Wheat Board marketing and single-desk selling bring hundreds of millions more dollars to farmers each year than they would receive in an open market. It also brings several times this amount in benefits by acting as an advocate for farmers, giving them the strength to negotiate with railways and making sure all premiums, bonuses and foreign currency trades go directly to farmers. The plan to destroy the single desk, which Harper and Ritz are framing as marketing choice and freedom, will transfer these benefits and funds to some of the richest corporations of the world. Transnational grain companies like Archer Daniels Midland Company, Bunge, Cargill, Louis Dreyfus and Viterra will capture the premiums for themselves and likely dilute the quality of Canadian grain as we have seen in Australia in the years following the disbanding of the Australian Wheat Board in 2006.

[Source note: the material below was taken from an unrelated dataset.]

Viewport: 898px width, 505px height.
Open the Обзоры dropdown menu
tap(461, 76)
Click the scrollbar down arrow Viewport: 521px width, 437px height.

The current Canadian Wheat Board Act calls for a farmer vote before any grains are removed or added in whole or in part to the board’s purview. Afraid to allow democracy to function, Ritz and Harper are refusing to allow farmers to decide about the future of the single desk. They know that the vast majority of farmers support the single desk and that farmers have consistently elected pro-single-desk directors since 1998. For years now, the Harper government has also imposed a gag order disallowing the Wheat oard from speaking about the advantages of the single desk.
In an industry fraught with the challenges of unpredictable weather, volatile prices and huge economic powers bent on extracting all they can from farmers, the Canadian Wheat Board allows prairie farmers some form of economic justice for the fruits of their labour. Stephen Harper wants to destroy that. We must not let him get away with this. In the name of democracy, we need to stand up for the wheat board and all that it represents.